Licenses may be obtained at most local bait and tackle shops, or through the Walton County Tax Collector's Office. To order a license in advance, call the office at 800/347-4356. A list of regulations concerning size limits, bag limits and closed seasons on all species can be found wherever fishing licenses are sold.
Charter Fishing Resort and Charter Fishing
Part of the joys of fishing in South Walton is the opportunity to fish at local resorts or on chartered boats.
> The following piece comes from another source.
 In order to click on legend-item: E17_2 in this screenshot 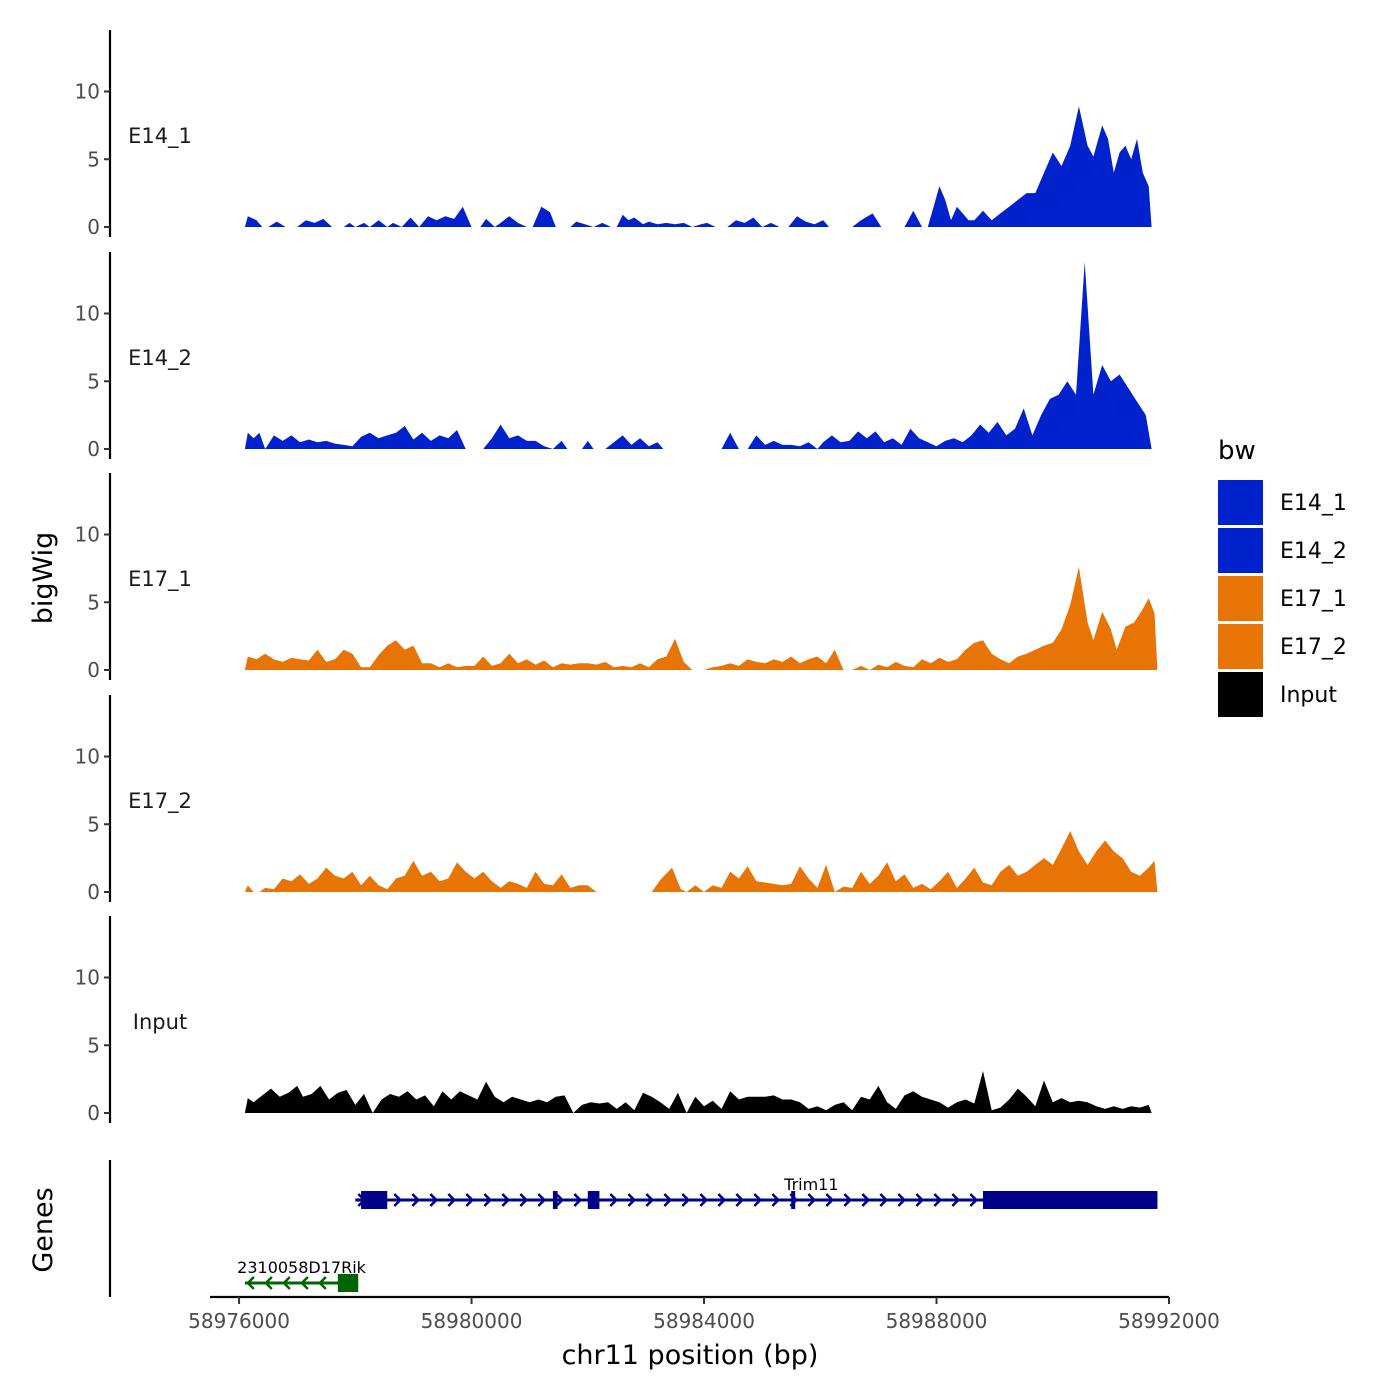, I will do `click(1282, 646)`.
The numerous ponds on and around the golf courses at Sandestin Resort have been stocked with largemouth bass and bream, and provide excellent fishing for guests of the resort. Sandestin's Baytowne Marina also offers deck boat rentals for recreational use in the bay. Guests of Seascape Resort and Conference Center, Cassine Garden, Emerald Coast RV Resort and Holiday Travel Park are welcome to fish in their stocked lakes and ponds.
Visitors to South Walton can choose from many charter boat and party boat saltwater trips by driving just a few miles west of South Walton to Destin East Pass. Names of specific charter and boat services can be found in the local yellow pages, at any local bait and tackle shop, or at the South Walton Information Center.
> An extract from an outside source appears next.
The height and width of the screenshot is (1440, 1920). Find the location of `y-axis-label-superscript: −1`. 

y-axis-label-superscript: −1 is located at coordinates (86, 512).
Charter boats themselves vary in size up to 60 feet in length, accommodating parties of six passengers or more, depending on what each boat is licensed to carry, including a captain and mate. The passenger load can vary from six to 30 depending on the boat.
Advantages of a charter trip include personalized service, first class comfort and excellent fishing, especially of the offshore variety.
Charters are offered for half or full-day trips. All equipment is provided however, you must bring your own food and drink unless advance arrangements are made.
Party boats are similar to charter boats except they are usually for shorter periods of time and can accommodate larger numbers of people. Party boats are large vessels, 50-70 feet in length, holding 20-90 persons, a captain and several mates. The boat usually provides rods, reels and all bait and tackle. Party boats offer half and full-day trips. They are less luxurious than charter boat trips, but the cost is considerably lower.